R: How can find matches in a character column based on each row of a second column?-CodePudding

I have the following problem. In my dataset A I have a column which contains description of infrastructural projects. These are string of text which contain various infos about the project including sometimes the name of locality or multiple localities where the project was implemented. I have a separate dataset B which is basically a single column with the name of each locality (there are around 3000 of these as these are quite small).

Dataset A (14000 observations) looks something like:

Project ID	Description
1	Road Construction in locality 1
2	Park construction in locality 2 and locality 3
3	Aqueduct construction in locality 1 and locality 4 and locality 5
4	Park construction

As you can see some localities are repeated (also some observations do not mention the locality name).

While Dataset B looks like:

Locality Name
locality 1
locality 2
locality 3
locality 4
locality 5

Basically what I'd like to achieve is to create a new column in dataset A for each locality mentioned in the description column.

Project ID	Description	NewCol1	NewCol2	NewCol3
1	Road Construction in locality 1	locality 1	NA	NA
2	Park construction in locality 2 and locality 3	locality 2	locality 3	NA
3	Aqueduct construction in locality 1 and locality 4 and locality 5	locality 1	locality 4	locality 5
4	Park construction	NA	NA	NA

However, I realise this might be quite complicated to achieve with R, so I would also be happy with having a new column listing all the localities mentioned in the description column, like:

Project ID	Description	NewCol1
1	Road Construction in locality 1	locality 1
2	Park construction in locality 2 and locality 3	locality 2 locality 3
3	Aqueduct construction in locality 1 and locality 4 and locality 5	locality 1 locality 4 locality 5
4	Park construction	NA

How would I achieve this in R? Thank you in advance for your help!

CodePudding user response：

df %>%
  cbind(
    stringr::str_extract_all(.$Description, 
                             "locality [0-9] ", 
                             simplify = TRUE))

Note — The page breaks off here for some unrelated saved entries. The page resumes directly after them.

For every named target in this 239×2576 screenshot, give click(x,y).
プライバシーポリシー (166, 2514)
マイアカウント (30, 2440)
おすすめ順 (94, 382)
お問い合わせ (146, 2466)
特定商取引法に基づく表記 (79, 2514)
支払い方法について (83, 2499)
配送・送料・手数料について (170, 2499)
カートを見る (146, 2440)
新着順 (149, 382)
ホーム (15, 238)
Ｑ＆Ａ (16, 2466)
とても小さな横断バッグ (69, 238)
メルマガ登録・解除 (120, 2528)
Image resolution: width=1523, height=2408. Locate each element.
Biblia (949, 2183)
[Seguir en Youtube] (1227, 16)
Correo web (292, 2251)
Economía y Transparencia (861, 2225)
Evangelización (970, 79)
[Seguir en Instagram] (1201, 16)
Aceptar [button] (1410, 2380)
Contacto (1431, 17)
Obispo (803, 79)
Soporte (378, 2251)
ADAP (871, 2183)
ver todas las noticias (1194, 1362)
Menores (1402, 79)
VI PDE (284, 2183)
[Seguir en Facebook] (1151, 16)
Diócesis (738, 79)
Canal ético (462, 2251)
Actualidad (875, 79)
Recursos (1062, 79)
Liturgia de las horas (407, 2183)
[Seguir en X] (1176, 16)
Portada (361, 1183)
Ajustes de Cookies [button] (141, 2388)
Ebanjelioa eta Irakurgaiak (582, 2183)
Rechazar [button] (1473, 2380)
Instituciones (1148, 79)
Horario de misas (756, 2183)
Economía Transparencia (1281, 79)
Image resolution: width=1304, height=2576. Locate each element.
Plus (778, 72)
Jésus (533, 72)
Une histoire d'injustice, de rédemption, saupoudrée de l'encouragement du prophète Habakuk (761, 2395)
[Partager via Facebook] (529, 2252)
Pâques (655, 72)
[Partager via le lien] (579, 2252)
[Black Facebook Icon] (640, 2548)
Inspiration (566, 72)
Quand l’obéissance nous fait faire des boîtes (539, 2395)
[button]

  Project_ID                                                       Description          1          2          3
1          1                                   Road Construction in locality 1 locality 1                      
2          2                    Park construction in locality 2 and locality 3 locality 2 locality 3           
3          3 Aqueduct construction in locality 1 and locality 4 and locality 5 locality 1 locality 4 locality 5
4          4                                                 Park construction

CodePudding user response：

library(dplyr)
library(stringr)
library(tidyr)

#get these location from dataframe B - location = df.B$location.name
locations = c("locality 1","locality 2","locality 3","locality 4","locality 5")

#add word boundaries to locations regex
locations_regex <- paste0("\\b",paste0(locations,collapse = "\\b|\\b"),"\\b")

df <- data.frame(
  Project.ID = 1:4,
  Description = c("Road Construction in locality 1",
                  "Park construction in locality 2 and locality 3",
                  "Aqueduct construction in locality 1 and locality 4 and locality 5",
                  "Park construction")
)

#the regex is agnostic to "locality" and will take any string in dataframe B for location names
df %>%
  mutate(locations = str_extract_all(Description,locations_regex,simplify=T))